Text block
— start —

The Guile manual is not well written. The organization seems almost random. The text emphasizes minutia while glossing over fundamental details. It off-loads much to RnRSs and SFRIs (whatever those are). Basically, it suffers badly from The Curse of Expertise.
The documentation's shortcomings might be okay except that Guile is, or was, the premier extension language for the whole of the GNU project.
I considered trying to improve the manual, but why would I dedicate time and effort to a language that I don't know and whose community can't follow it's own advice?
Consider the following:
"Make sure your manual is clear to a reader who knows nothing about the topic and reads it straight through. This means covering basic topics at the beginning, and advanced topics only later. This also means defining every specialized term when it is first used." https://www.gnu.org/prep/standards/html_node/GNU-Manuals.htm...
Most of these points: https://www.fsf.org/campaigns/gnu-press/GNU-Press-styleguide...
Maybe at FOSDEM this year, people could do a Hackathon and knock out some basics, like defining acronyms or using terms only after they're defined.
PS: every Python tarball for quite a while has instructions for building the documentation, including in info format
throwaway17_17|2 months ago
RnRS - Revised n Report on Scheme (where 1 <= n <= 7)
These are basically Scheme Editions. R5RS, R6RS, and R7RS are the ‘big ones’ that are commonly referenced, R7RS being issued in 2013 (5 — 1998, 6 — 2007).

— end —

Request A
From the discussion of the Guile manual, list each Scheme report edition that is given a year, along with its year.
Request B
Carry on the discussion of the Guile manual from its last sentence.

Given data

— start —

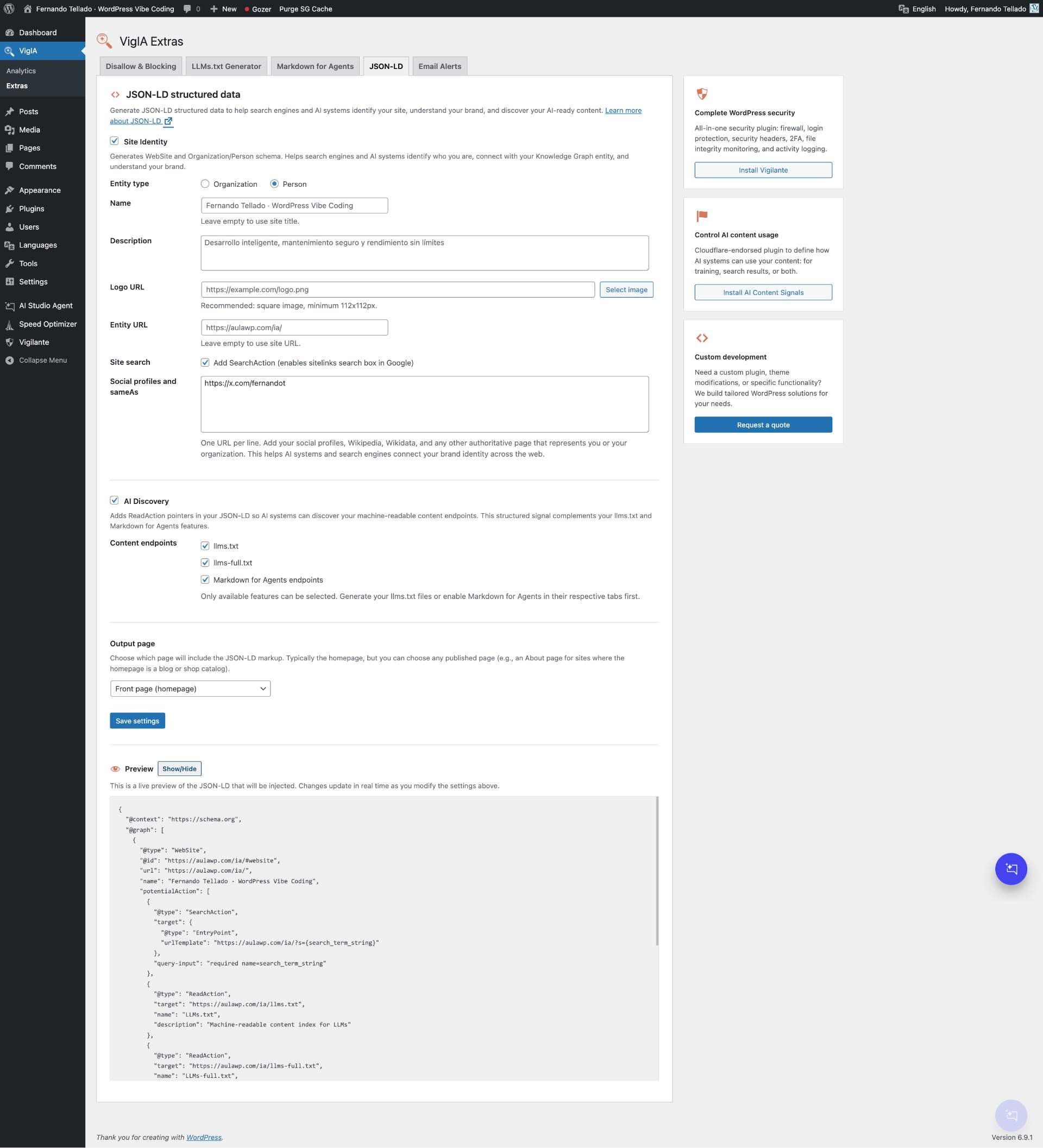Uncheck the Add SearchAction checkbox
Screen dimensions: 1043x1148
pyautogui.click(x=205, y=362)
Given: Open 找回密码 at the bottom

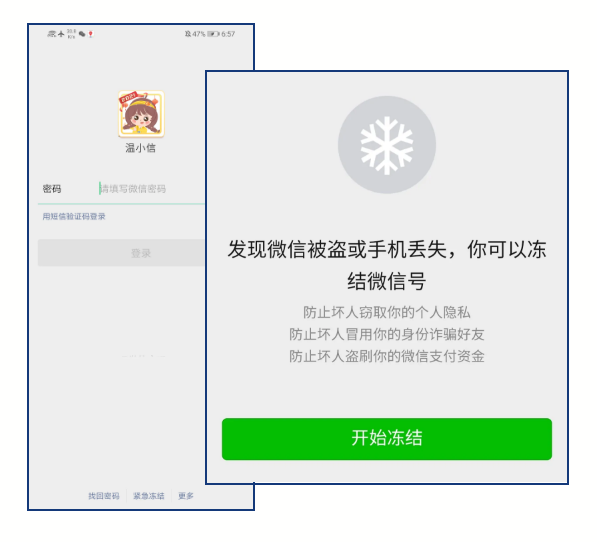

— end —

Task output A
R5RS: 1998
R6RS: 2007
R7RS: 2013

Task output B
SRFI - Scheme Request for Implementation
SFRI is basically an informal standards type document. SFRI’s are typically used to request a common library feature for implementation (more useful before R6RS which essentially introduces a functioning standard library for scheme. Most implementations acknowledge that they implement SFRI #n as a quick reference for what ‘extras’ are in their shipped stdlib.
Note that I think parent may have been rhetorically asking, or asking with heavy sarcasm. Also, I agree that the Manual is not written that well. It is pretty big, but if Guile is going to continue playing a role as the ‘Scheme of Record’ in GNU and in Linux more generally, it should meet modern expectations for documentation.
goku12|2 months ago
Probably neither. It is what you ask when you read the guile manual. Scheme documentation in general is surprisingly bad, considering how simple it is compared to a complex language like Rust for instance. Books like SICP are good for the academically inclined, but are too verbose for anyone learning scheme for a specific purpose like scripting.
scrubs|2 months ago
Now apart from that I enjoyed the article advocating for guile. I thought it made some compelling points.